Nel frattempo la vita di Cecilia si è rivoluzionata. Il diabete ha avuto un ruolo centrale. “Certamente ha contribuito alla separazione con mio marito, perché io non l’ho mai condiviso e lui non sapeva nulla di ciò che accadesse al mio corpo, ad esempio durante una ipoglicemia. Ne era spaventato e io che sono sempre stata abituata a reggere ogni cosa, ho pensato che l’avrei potuto sostenere da sola”.
Ma non è così. La paura allontana, respinge. La non conoscenza crea mostri che diventano insormontabili. Ma la vita prosegue: a Cecilia ha portato un nuovo amore, che non ha paura di prendersi tutto il pacchetto. Cecilia e il suo diabete. Che le dice: “Tu non sei malata, tu hai una patologia” e che è il suo primo supporter.

“Io non mi sono mai concessa di vivere con calma. Avevo sempre l’acceleratore schiacciato, non sono mai stata abituata a chiedere aiuto. Ora mi ascolto, e se non ce la faccio, accetto di non farcela e penso che l’unica cosa che desidero è essere felice”.
E se non ce la fa, accetta di lanciare il suo S.O.S. al mondo.
L’ha fatto Sting. L’ho fatto io. Alzi la mano chi non l’ha fatto nemmeno una volta nel corso della sua vita.
Nello specifico, Cecilia mi ha raccontato di aver inviato mail ad associazioni ed enti e di non aver ottenuto risposte. Mi dice che vuole dare la sua disponibilità, rendersi utile per tutti coloro che come lei vivono col diabete. Ha voglia di fare, di creare qualcosa o di supportare ciò che già esiste.
Ha energia, forza, entusiasmo da vendere. Ve l’ho detto, non pensatela piegata su sé stessa, pensate a una leonessa.

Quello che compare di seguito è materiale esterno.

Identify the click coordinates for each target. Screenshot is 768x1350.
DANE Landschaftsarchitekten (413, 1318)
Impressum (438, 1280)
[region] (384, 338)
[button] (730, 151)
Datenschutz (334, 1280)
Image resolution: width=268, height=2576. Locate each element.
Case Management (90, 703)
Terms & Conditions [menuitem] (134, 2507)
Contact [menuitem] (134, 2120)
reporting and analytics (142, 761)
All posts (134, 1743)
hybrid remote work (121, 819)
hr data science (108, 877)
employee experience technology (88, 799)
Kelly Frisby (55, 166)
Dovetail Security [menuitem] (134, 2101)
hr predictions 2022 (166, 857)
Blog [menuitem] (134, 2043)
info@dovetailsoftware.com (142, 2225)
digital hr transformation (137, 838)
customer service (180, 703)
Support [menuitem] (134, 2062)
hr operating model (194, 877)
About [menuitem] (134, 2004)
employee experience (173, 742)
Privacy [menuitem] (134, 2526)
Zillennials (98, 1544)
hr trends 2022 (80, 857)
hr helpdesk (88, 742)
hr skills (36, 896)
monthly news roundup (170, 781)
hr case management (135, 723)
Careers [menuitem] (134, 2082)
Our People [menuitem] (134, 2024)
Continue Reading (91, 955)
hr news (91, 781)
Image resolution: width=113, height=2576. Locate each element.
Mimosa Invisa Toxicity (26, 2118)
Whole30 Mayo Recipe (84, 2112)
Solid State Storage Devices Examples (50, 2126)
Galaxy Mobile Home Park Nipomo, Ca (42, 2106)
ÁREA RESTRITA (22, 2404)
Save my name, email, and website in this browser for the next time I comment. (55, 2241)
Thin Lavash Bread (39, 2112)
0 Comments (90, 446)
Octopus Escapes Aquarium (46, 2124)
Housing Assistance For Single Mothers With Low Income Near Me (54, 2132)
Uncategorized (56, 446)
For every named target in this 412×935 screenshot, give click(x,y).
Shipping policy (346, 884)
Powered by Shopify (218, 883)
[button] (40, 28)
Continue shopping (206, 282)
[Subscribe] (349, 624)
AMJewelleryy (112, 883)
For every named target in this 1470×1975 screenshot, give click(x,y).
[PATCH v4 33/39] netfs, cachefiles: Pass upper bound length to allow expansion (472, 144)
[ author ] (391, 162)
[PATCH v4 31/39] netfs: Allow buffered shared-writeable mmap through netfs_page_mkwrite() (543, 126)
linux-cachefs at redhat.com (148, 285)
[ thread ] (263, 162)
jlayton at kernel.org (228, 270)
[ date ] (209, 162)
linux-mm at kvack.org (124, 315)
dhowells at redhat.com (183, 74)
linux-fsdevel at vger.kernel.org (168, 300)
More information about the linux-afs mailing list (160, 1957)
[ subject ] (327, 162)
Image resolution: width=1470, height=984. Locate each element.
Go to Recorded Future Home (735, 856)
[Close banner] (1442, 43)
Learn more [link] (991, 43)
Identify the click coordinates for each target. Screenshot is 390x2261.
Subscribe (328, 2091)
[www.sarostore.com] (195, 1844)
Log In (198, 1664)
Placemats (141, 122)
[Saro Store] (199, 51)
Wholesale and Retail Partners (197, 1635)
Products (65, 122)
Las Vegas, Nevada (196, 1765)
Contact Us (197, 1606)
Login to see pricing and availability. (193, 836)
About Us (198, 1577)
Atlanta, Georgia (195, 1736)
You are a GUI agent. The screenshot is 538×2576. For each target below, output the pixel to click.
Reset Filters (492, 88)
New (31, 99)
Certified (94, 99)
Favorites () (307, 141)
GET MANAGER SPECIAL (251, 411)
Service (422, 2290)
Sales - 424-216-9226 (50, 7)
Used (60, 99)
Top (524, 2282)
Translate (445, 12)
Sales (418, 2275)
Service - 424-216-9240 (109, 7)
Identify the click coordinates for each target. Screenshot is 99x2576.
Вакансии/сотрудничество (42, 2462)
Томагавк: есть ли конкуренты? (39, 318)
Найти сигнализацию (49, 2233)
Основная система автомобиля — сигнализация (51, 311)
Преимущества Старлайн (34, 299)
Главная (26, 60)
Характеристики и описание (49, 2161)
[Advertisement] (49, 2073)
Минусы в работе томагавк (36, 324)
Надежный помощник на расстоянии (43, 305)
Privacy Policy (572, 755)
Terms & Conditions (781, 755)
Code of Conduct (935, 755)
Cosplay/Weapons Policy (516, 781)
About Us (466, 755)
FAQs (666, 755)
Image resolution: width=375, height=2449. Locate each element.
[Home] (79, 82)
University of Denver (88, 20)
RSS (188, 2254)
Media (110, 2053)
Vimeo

Ora, in tutti questi anni, io ho raccolto moltissime testimonianze di personale medico e di associazioni illuminate, dedite, preziose. Persone che dedicano la vita alla sensibilizzazione del diabete. Cecilia vive a Milano e chi volesse contattarla può farlo attraverso la sua pagina Instagram o scrivendo a Diabete.net (www.diabete.net/contatti/).

Fatevi sentire, raccogliete il suo messaggio nella bottiglia. Sono certa che potrà scoprire che in queste acque si è in tanti a navigare e che non si lascia affondare nessuno.